_Material for this task_:
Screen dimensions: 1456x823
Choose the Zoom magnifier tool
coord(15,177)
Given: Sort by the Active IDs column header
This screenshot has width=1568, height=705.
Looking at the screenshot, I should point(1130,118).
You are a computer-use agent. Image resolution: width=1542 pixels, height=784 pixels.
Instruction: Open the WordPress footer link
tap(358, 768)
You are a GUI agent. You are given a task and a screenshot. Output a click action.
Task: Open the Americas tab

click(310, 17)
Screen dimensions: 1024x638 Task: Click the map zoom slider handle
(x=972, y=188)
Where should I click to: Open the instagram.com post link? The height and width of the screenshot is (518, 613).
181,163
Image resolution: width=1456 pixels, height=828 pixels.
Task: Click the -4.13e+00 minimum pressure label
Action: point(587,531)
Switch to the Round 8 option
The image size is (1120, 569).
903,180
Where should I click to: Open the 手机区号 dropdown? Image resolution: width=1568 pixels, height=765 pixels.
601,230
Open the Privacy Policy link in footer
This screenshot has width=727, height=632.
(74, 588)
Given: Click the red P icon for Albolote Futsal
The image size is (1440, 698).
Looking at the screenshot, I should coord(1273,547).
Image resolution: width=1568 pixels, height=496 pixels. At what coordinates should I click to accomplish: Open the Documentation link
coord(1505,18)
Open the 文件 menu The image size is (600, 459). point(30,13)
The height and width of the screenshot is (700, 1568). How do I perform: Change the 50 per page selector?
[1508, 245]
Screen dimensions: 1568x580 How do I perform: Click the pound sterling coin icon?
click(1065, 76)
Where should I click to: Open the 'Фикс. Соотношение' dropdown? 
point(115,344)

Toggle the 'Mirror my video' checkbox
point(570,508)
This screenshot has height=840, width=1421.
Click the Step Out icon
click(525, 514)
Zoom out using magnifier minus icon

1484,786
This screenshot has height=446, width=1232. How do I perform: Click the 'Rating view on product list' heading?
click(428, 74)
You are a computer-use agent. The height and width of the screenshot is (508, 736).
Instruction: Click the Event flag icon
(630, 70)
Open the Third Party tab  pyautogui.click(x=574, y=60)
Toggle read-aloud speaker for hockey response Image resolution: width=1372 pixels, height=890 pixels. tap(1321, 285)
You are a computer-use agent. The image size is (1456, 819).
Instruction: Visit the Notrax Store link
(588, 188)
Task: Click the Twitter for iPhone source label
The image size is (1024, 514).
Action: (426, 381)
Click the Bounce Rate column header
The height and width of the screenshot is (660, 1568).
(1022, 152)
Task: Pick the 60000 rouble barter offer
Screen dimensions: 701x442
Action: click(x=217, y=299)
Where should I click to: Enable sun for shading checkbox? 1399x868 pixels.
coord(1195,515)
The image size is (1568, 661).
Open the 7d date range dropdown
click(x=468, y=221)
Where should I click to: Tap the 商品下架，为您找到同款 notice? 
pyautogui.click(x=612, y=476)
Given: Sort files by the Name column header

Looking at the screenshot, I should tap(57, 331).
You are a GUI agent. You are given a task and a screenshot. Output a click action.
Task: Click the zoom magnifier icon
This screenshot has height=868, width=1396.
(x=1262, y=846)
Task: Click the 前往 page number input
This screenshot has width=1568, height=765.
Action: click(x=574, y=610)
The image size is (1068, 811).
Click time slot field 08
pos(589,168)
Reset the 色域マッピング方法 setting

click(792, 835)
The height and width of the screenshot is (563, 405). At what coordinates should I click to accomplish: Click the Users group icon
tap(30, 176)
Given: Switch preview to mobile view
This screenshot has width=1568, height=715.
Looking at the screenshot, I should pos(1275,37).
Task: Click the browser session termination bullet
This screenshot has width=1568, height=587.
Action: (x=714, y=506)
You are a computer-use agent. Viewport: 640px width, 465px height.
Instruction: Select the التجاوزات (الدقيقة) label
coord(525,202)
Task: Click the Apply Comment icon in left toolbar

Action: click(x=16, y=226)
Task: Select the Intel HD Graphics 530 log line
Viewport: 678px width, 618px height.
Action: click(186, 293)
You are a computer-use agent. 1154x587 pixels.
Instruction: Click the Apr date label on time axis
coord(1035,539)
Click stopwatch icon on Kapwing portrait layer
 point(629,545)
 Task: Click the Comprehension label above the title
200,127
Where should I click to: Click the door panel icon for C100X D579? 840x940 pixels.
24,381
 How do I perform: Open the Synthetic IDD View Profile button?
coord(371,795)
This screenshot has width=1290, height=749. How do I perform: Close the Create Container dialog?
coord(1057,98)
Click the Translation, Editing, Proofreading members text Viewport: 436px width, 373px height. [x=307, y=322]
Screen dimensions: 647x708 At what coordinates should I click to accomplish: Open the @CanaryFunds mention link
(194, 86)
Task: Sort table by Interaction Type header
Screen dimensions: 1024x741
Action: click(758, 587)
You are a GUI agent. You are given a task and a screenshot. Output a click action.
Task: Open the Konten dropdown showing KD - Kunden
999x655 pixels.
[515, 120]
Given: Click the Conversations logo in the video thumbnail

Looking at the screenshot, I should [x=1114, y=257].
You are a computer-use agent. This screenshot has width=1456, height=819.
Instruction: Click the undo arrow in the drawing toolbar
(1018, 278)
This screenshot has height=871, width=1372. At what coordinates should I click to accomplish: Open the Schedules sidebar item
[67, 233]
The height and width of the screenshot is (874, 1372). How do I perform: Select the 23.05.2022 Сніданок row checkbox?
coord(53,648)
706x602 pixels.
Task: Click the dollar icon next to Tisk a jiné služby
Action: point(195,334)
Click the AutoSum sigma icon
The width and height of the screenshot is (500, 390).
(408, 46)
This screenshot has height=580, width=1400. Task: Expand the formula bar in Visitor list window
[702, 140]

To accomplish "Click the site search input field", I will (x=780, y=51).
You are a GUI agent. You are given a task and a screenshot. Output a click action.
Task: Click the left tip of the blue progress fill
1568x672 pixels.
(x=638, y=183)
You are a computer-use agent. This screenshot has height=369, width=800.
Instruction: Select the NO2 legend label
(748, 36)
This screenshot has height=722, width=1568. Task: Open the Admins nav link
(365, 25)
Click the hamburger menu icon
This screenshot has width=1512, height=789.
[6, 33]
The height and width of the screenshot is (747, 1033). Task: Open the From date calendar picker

_Required work_: Gather each line of the items above that contains the word "header", and copy each of those lines in full.

_Task response_:
Given: Sort by the Active IDs column header
Click the Bounce Rate column header
Given: Sort files by the Name column header
Task: Sort table by Interaction Type header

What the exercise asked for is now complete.